WORK REQUEST: The required answer is every line of the data containing the word "agent".

THE INPUT:
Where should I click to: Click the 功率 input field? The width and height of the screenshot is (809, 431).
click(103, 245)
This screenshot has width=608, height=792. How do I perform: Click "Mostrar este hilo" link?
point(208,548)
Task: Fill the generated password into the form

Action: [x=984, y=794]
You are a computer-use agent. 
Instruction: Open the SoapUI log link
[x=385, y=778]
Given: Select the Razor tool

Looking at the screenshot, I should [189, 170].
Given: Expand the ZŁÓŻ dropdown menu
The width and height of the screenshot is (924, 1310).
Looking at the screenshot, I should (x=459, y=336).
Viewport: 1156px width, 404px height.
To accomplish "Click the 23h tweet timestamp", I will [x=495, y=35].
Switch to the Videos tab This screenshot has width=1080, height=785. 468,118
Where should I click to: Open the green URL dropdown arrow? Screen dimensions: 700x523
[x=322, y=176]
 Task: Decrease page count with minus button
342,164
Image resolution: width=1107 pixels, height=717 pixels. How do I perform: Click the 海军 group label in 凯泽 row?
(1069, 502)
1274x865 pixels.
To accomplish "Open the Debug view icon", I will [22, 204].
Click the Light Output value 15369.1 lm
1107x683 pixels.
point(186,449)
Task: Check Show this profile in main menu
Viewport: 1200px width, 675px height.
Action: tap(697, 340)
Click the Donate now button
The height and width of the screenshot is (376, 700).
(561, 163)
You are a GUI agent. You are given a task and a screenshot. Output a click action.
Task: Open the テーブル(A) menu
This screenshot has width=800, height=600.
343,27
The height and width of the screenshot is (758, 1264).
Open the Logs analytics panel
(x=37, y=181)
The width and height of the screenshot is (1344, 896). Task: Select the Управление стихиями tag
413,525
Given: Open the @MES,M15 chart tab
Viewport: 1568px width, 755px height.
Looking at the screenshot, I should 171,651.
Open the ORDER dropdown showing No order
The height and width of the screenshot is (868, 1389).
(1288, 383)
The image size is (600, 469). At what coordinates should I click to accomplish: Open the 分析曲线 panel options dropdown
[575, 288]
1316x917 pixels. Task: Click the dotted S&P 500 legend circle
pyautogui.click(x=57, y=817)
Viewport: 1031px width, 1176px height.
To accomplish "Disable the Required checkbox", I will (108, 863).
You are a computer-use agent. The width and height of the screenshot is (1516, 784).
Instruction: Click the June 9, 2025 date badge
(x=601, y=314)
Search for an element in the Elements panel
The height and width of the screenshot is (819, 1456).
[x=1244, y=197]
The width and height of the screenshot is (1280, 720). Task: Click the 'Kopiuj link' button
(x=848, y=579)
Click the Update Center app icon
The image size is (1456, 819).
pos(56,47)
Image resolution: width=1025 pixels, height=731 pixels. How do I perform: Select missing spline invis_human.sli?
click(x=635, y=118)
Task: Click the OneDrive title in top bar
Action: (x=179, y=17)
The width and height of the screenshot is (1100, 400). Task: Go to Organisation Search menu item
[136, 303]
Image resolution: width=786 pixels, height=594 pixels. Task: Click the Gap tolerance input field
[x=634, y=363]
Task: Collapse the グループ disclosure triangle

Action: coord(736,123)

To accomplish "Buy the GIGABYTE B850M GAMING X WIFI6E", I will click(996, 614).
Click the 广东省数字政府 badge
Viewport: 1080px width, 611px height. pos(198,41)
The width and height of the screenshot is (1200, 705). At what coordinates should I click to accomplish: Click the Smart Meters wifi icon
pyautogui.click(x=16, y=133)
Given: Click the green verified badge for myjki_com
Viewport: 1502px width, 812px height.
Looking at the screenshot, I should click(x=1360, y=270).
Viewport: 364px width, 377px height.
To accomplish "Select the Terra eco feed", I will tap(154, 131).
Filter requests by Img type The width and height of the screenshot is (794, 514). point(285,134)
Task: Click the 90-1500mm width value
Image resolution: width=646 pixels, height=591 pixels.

RESULT BELOW:
You are a computer-use agent. 
You are a GUI agent. You are given a task and a screenshot. Output a click action.
You are a computer-use agent. The width and height of the screenshot is (1516, 784).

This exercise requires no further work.